As soon as I was beyond the city, I hit the high desert mountain landscape and kept on climbing towards the Chiraco Summit. My route was be-speckled with windmills and signs pointing towards desert spas (tempting), and a kind of terrain I’m really not used to being in for miles and miles. Oregon certainly has high desert regions–as well as coast line, mountains, forests, rivers, snow, sun… Let’s be real. Oregon has everything, which makes it the best and most beautiful state. Don’t argue with me on that–but not in the same way that the southwest of the US does. And to be honest, I was worried about driving over a thousand miles through desert. But, amazingly, it never got old. Indeed, it got prettier and prettier. It morphed. It changed colors with the sun. There really are cacti in Arizona. That may sound mildly moronic, but if you’ve never been to Arizona, and only seen it on tv and in magazines, I bet you’d have an “oh my gosh, that’s a cactus! They’re right there! On the side of the road!” moment too.

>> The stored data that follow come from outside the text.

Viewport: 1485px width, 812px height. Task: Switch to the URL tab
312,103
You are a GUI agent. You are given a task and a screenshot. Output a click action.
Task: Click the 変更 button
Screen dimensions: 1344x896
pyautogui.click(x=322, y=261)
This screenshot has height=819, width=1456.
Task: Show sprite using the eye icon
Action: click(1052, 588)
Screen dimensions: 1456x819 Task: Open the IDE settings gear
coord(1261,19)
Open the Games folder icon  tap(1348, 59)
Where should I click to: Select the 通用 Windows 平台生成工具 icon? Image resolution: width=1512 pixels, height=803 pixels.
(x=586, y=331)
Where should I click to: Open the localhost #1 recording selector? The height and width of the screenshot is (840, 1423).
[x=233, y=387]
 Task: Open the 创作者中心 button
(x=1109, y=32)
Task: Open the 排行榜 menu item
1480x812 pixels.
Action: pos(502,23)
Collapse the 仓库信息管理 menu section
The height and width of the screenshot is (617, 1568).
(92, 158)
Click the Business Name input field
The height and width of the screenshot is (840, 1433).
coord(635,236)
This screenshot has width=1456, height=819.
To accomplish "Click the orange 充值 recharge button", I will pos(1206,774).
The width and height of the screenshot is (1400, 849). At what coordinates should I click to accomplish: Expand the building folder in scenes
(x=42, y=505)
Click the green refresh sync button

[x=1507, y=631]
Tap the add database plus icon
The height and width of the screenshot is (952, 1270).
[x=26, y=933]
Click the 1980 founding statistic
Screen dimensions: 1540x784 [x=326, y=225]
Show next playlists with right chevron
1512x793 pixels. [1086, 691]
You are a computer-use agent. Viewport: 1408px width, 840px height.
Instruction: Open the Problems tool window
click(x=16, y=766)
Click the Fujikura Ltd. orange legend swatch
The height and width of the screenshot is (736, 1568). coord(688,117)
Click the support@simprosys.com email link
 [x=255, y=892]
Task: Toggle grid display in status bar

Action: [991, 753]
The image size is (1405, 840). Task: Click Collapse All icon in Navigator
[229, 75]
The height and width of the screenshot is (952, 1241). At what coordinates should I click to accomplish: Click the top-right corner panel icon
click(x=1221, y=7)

I decided to give myself a break for dinner in Tucson, and for whatever reason, had the biggest hankering for Red Robin, so I navigated to a shopping mall, circled it one and a half times, and settled in to a solo meal with a veggie burger and a banana milkshake (with sprinkles of course). Even though the sun was setting, I still had 4.5 hours ahead of me to El Paso, and so, sadly, the 300+ miles I spent in New Mexico were entirely nighttime miles. I hope to return someday to experience NM’s beauty in the daylight hours!
As I drove from Tucson to El Paso, I kept looking to my right towards the US-Mexico border. Though it was dark and I couldn’t see a thing, I knew that as I continued along I-10 I was growing closer and closer to the border as the road veered south towards El Paso. I have been to 11 countries, I’ve never been to Mexico, and I did have my passport with me… but I had a schedule to keep up with. Just before I pulled into El Paso, I passed the “Welcome to Texas” sign and immediately on my right a giant cement wall with barbed wire and search towers appeared below me. The highway was built into a hill, on my left was America, to my right was Ciudad Juarez. And it couldn’t have been more obvious which side was which. To my right was a hillside of small buildings, mostly brown, mostly small-house-sized. With the wall, and the all-too-obvious disparity on either side, I felt like I was back in the eastern Mediterranean looking over the wall from Israel to Palestine. In this scenario, the US was Israel, Mexico was Palestine, and it was not a pleasant feeling.
Now, I am not from Texas or any other border state. I do not live in a city so close to another country that you have to zoom in very far on google maps to see “El Paso” right next to “Ciudad Juarez.” But that wall of towering concrete was so stark. So ominous. So clearly communicating “stay over there. We DO NOT want you.” It didn’t feel friendly. I didn’t spend any daylight time in El Paso, I would love to in the future as I here it’s a delightful place to live. But a towering concrete wall on a hillside, next to a “Welcome to Texas!” sign didn’t quite fit with the friendly sign, the lovely things I’d heard about the city.
I pulled into the Comfort Inn El Paso a little after midnight. The website had made it look like a hotel (with no outside access to rooms) but alas, it was a motel. And though I promised my mother I wouldn’t spend any nights in a motel, it was 12:30am, I was getting up at 6am, and I wasn’t about to drive around the El Paso airport searching for mother-approved accommodations, wasting my precious few sleeping hours. Plus, it was only $44! So with my flare gun and pepper spray on my bedside table, and the door firmly dead-bolted and chained, I conked out for a few happy hours. And no axe murderers appeared!